- TO DO:
List every line below that contains the string "with". Treat case as significant.

- Extracted lines:
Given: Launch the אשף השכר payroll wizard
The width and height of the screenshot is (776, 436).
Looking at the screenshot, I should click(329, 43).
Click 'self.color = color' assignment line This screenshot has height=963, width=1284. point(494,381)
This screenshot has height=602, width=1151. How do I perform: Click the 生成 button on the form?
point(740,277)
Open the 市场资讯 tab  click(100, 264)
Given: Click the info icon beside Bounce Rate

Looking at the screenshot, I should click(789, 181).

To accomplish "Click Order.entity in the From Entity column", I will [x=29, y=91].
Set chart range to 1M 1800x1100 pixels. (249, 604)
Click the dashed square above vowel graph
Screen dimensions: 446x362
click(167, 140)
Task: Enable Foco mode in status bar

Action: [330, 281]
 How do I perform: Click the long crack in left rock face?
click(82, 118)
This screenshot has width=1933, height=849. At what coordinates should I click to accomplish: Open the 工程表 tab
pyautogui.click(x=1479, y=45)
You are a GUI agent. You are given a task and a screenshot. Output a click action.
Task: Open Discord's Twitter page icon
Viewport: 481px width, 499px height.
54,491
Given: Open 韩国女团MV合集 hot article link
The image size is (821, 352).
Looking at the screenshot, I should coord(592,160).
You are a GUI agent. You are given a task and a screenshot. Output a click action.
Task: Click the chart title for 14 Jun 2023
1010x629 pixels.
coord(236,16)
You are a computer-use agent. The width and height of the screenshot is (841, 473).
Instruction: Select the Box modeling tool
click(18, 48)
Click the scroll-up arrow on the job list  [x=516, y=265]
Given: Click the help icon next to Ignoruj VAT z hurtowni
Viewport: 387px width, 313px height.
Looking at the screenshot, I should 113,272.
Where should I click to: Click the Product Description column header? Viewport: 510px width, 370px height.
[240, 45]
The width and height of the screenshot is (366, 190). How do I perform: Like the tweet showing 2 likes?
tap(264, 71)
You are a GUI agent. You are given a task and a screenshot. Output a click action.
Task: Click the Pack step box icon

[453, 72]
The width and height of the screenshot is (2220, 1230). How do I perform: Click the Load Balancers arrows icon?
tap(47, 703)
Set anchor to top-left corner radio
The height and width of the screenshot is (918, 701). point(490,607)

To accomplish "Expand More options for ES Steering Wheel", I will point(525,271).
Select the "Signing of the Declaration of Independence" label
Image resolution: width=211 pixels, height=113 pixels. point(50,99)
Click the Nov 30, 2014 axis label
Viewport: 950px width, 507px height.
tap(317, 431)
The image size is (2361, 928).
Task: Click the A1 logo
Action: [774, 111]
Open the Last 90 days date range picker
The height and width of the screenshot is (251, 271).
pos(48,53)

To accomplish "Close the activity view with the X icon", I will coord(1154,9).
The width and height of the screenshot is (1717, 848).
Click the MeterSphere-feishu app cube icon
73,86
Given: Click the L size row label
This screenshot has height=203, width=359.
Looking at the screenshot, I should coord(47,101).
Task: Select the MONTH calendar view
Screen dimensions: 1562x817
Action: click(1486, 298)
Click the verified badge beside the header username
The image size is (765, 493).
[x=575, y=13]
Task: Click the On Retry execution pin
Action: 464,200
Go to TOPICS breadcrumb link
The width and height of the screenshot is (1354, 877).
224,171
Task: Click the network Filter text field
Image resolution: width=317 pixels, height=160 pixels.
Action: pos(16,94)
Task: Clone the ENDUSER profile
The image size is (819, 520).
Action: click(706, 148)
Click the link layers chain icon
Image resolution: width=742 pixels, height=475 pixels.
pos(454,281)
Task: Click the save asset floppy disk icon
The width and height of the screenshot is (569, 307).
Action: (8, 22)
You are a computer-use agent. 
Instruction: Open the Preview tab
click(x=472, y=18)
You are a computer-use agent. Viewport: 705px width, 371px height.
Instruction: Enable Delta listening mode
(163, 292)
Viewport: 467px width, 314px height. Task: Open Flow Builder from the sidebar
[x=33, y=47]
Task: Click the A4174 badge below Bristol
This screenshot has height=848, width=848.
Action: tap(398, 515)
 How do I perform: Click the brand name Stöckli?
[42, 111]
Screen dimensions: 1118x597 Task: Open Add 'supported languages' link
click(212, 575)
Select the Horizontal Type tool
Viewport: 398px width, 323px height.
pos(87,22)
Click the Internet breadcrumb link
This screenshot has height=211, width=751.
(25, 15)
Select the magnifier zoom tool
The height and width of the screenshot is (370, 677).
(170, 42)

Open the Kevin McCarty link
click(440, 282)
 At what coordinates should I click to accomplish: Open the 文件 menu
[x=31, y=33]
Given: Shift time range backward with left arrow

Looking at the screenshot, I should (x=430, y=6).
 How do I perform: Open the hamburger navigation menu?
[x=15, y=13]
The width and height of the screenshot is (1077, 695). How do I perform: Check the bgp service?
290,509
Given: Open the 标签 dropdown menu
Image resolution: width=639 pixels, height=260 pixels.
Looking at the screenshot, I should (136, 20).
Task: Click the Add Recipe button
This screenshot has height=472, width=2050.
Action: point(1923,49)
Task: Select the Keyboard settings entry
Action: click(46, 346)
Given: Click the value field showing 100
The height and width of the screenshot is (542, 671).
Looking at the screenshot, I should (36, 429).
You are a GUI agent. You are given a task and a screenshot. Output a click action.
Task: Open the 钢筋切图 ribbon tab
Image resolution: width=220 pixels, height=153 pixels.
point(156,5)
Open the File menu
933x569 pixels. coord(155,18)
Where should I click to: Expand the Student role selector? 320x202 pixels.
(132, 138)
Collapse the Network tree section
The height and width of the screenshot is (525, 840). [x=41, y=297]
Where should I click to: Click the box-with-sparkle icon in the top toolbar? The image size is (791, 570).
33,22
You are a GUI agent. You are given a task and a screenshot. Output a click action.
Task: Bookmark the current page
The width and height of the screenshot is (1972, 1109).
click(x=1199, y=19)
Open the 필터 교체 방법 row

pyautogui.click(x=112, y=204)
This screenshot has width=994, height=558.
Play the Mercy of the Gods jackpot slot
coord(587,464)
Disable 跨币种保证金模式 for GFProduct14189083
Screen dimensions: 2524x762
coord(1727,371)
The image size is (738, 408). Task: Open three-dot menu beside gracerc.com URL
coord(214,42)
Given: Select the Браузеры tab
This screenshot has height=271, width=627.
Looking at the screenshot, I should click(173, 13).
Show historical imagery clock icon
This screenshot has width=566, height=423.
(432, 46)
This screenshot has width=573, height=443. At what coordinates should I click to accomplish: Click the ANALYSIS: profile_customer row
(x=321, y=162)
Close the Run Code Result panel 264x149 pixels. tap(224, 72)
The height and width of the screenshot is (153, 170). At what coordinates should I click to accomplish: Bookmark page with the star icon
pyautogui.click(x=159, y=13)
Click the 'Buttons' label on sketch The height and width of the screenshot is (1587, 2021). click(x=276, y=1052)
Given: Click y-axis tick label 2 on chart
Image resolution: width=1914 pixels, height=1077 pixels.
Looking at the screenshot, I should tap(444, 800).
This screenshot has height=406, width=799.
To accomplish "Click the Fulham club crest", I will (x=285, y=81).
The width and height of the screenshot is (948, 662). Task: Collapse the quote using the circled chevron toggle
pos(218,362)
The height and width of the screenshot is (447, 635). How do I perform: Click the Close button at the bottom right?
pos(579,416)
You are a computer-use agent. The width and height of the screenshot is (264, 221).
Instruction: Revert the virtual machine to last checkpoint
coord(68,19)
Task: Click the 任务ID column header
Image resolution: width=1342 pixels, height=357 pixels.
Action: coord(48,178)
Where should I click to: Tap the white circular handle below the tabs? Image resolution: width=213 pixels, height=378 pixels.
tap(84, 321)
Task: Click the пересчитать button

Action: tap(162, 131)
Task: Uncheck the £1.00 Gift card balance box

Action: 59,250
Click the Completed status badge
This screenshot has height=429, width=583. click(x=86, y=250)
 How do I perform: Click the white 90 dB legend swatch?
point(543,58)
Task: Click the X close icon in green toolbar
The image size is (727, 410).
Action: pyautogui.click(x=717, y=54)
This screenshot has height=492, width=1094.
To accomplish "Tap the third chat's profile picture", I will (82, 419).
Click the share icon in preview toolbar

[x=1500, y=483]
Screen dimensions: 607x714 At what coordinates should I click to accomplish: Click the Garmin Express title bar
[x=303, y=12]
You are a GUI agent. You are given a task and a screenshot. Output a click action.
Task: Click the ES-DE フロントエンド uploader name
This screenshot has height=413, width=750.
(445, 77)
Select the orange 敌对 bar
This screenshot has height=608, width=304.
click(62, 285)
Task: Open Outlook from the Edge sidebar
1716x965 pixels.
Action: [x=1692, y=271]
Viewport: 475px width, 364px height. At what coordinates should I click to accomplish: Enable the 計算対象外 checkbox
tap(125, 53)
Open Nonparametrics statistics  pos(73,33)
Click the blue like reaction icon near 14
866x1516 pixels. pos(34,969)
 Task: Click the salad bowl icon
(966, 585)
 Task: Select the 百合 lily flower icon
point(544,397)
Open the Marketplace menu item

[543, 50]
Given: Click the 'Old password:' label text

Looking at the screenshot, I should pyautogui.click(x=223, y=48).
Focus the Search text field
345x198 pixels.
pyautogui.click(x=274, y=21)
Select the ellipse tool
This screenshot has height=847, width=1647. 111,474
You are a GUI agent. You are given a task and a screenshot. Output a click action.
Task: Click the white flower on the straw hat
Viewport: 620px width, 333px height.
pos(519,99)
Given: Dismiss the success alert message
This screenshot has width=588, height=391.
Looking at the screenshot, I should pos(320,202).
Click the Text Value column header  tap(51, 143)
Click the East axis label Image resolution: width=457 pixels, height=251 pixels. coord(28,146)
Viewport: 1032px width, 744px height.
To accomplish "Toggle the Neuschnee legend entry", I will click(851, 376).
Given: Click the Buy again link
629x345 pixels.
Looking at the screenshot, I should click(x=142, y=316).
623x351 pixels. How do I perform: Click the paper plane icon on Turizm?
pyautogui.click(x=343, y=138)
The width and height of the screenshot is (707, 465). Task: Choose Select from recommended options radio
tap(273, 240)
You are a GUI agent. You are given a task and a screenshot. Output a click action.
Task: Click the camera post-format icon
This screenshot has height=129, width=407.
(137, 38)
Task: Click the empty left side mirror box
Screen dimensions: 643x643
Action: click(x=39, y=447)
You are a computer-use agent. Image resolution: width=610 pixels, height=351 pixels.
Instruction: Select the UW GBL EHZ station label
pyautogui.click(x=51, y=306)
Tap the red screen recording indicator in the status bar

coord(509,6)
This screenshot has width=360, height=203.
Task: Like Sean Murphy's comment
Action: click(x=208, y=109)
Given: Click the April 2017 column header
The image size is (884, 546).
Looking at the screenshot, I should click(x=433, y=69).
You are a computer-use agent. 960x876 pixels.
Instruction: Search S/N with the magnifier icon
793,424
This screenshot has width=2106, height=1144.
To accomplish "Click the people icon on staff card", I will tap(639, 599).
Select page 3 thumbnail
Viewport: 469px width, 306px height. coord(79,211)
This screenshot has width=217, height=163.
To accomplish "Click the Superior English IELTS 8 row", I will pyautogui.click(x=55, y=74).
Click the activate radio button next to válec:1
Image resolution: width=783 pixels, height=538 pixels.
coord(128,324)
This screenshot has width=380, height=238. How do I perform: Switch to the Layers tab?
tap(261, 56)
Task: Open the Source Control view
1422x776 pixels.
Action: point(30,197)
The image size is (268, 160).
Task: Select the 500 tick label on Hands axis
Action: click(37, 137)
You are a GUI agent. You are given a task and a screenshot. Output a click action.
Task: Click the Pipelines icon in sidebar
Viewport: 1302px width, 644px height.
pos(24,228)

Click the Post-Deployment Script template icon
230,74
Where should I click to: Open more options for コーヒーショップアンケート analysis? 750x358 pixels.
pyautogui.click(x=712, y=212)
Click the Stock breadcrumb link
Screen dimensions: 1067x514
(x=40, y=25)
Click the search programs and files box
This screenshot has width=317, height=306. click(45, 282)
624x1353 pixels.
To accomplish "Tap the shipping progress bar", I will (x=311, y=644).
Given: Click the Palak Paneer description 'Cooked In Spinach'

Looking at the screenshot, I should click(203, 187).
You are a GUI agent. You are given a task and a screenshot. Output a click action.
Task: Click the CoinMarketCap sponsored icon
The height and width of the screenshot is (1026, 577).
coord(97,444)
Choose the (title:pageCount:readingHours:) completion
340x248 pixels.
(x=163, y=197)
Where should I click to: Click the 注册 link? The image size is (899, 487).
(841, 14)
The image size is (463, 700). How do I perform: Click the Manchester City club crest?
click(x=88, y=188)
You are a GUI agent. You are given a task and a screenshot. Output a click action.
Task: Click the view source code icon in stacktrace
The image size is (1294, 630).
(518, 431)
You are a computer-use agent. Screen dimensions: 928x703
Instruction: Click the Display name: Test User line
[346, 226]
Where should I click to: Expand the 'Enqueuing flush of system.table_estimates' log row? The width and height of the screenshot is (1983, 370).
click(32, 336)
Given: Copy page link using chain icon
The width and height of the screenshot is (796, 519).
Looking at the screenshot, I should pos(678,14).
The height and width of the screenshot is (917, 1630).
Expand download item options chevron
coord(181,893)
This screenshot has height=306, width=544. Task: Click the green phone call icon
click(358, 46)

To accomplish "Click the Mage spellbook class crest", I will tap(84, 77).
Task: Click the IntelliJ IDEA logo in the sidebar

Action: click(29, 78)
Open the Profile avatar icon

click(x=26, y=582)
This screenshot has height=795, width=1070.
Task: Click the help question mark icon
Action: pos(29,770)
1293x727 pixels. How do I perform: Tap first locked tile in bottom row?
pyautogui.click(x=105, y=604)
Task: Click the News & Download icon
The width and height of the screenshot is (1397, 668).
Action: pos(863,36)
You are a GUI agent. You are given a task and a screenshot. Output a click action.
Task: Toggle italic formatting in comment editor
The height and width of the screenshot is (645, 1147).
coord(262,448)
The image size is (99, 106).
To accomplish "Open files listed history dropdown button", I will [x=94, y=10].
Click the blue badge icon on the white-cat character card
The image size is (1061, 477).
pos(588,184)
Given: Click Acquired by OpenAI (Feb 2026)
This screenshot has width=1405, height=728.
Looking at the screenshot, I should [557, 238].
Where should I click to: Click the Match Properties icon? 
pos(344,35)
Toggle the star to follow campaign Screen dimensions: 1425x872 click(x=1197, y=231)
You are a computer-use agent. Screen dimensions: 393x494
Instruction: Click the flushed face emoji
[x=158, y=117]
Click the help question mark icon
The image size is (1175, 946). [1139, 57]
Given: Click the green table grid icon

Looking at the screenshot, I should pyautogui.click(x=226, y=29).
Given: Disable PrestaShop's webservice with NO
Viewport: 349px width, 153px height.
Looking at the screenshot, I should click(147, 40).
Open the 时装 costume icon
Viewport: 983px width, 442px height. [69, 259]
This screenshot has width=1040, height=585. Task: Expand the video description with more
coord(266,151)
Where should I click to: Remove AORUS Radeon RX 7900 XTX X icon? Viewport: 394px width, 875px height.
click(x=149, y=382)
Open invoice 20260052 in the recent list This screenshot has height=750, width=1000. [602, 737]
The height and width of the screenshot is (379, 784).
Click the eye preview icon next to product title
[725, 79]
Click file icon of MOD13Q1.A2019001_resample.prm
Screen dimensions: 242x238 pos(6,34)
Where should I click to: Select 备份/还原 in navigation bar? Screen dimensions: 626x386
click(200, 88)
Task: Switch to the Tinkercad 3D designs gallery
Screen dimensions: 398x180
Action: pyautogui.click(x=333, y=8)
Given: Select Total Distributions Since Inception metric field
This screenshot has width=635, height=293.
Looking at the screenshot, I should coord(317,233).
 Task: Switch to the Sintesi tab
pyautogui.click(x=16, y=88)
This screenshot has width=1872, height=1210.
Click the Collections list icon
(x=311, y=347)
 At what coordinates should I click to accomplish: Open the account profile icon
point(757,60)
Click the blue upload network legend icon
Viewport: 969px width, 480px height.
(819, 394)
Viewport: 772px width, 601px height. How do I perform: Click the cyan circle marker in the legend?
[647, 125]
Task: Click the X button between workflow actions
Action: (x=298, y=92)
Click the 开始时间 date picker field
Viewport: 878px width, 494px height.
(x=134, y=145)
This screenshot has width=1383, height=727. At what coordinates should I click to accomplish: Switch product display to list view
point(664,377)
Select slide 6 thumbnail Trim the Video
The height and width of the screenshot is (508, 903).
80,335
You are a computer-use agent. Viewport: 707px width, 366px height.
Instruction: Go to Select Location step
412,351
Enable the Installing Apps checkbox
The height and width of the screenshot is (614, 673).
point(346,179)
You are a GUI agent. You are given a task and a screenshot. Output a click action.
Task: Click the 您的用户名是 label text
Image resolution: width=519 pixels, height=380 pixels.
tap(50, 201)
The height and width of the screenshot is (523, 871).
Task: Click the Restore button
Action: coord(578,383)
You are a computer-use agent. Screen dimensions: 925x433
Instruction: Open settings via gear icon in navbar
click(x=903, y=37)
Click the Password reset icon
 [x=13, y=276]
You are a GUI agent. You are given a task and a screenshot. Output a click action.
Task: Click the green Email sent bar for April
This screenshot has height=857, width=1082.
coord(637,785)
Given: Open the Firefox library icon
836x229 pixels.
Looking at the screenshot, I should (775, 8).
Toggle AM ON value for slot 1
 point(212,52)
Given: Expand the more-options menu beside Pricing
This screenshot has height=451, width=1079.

- TASK SOLUTION:
To accomplish "Close the activity view with the X icon", I will coord(1154,9).
Given: Shift time range backward with left arrow
Where should I click to: Click the box-with-sparkle icon in the top toolbar? The image size is (791, 570).
The height and width of the screenshot is (153, 170). At what coordinates should I click to accomplish: Bookmark page with the star icon
Instruction: Search S/N with the magnifier icon
Given: Disable PrestaShop's webservice with NO
This screenshot has width=1040, height=585. Task: Expand the video description with more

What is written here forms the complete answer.